Job gains on pace for their strongest year since 1999 and cheaper gas prices are keeping households upbeat about the economic expansion amid the weakening in Europe and emerging nations. Faster wage increases and more broad-based improvement in the labor market would help further spur the consumer spending that makes up about 70 percent of the economy.
“An improving job market and lower energy costs are going to offset a lot of what’s happening,” said Joseph LaVorgna, chief U.S. economist of Deutsche Bank Securities Inc. in New York, who projected the index would rise to 86. “Consumers’ take-home pay is going up and they’re paying a lot less at the pump.”
The average price of a gallon of regular gasoline was $3.14 yesterday, the cheapest since February 2011, according to figures to AAA, the biggest U.S. auto group.
Falling energy costs help explain why Americans were more sanguine about price pressures. Consumers expected inflation to climb 2.8 percent over the next year, their lowest forecast in four years, today’s report showed.

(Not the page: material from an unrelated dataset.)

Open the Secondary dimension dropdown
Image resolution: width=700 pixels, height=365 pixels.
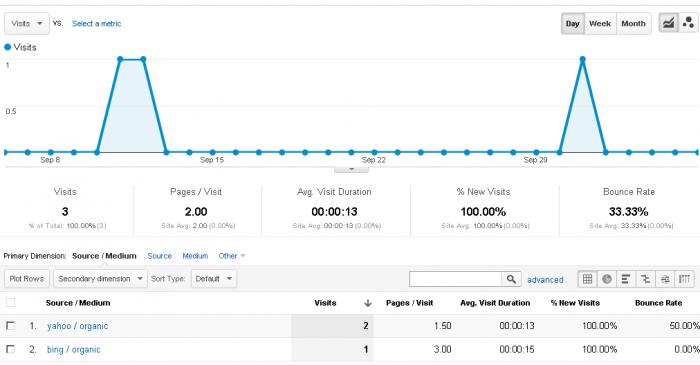click(100, 279)
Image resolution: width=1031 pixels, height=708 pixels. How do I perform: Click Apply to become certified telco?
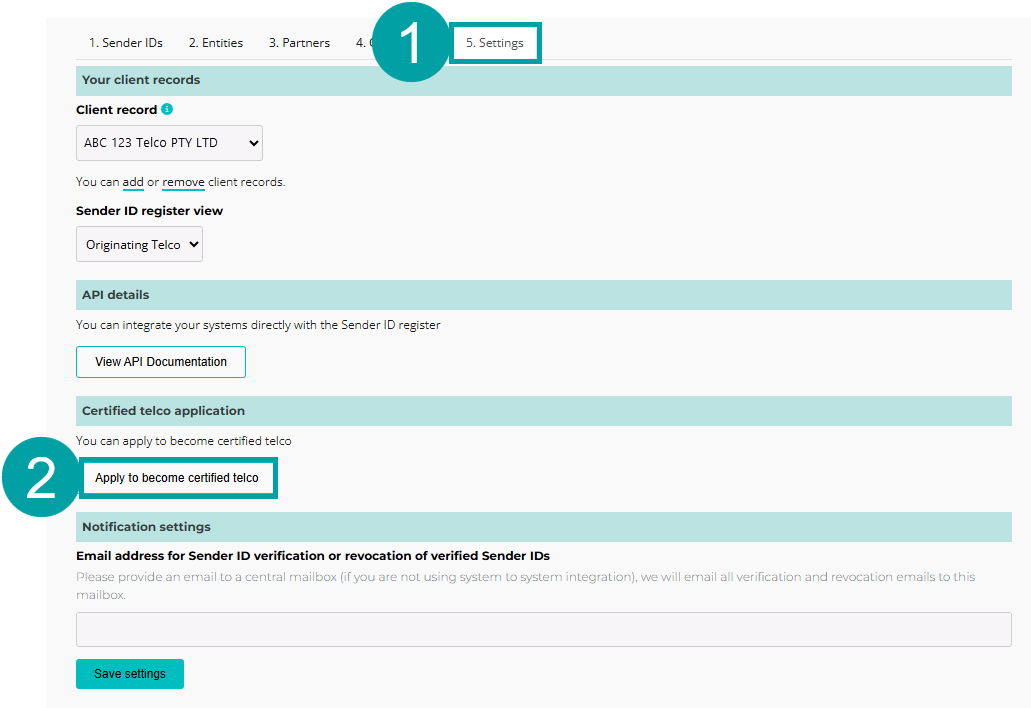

Federal Reserve Bank of St. Louis President James Bullard said yesterday the central bank should consider delaying plans to end its bond-buying at the end of this month to halt a decline in expected inflation.
Today’s homebuilding report showed permits for future projects also increased, rising 1.5 percent to a 1.02 million annualized pace and pointing to a sustained pace of construction.
Building of multifamily projects such as condominiums and townhomes jumped 16.7 percent to an annual rate of 371,000. Work on single-family properties rose 1.1 percent to a 646,000 rate in September from 639,000 the prior month.
All four regions of the U.S. showed increases, led by a 13.9 percent jump in the West.
Today’s figures followed a report yesterday from the National Association of Home Builders/Wells Fargo that showed builder confidence waned a bit in October after reaching its highest level in nine years the previous month.
Cheap borrowing costs will probably help underpin the market. The average 30-year, fixed-rate mortgage fell to 3.97 percent last week, the lowest since June 2013, according to Freddie Mac data. In November 2012, the rate fell to 3.31 percent, the lowest in figures back to 1971.
“The trend in starts continues to be up,” said David Berson, chief economist at Nationwide Insurance in Columbus, Ohio. “As the job market’s gotten better, as the mortgage rates have remained low and in the last week gone even lower, the underlying demand for single-family homes has improved.”
After adding to gross domestic product through much of 2013, residential construction has been uneven this year. Homebuilding contributed 0.27 percentage point to the 4.6 percent annualized gain in the economy in the second quarter. It subtracted from GDP in the previous six months.
Some lenders, including San Francisco-based Wells Fargo & Co., have tempered their outlook for an industry that hasn’t completely healed from the downturn that brought on the last recession.
“While the residential real estate market has definitely gotten better, which is good for the U.S. economy, it has not fully recovered,” Chief Executive Officer John Stumpf said on an Oct. 14 earnings call. “I believe there are several factors holding the housing market back from a complete recovery,” including slow household formation, elevated student debt levels and still-tight credit, he said.
Some of the ingredients for a pickup in the housing market remain in place. The economy has added an average 227,000 jobs per month through September. The unemployment rate has fallen to 5.9 percent from 6.7 percent at the end of last year.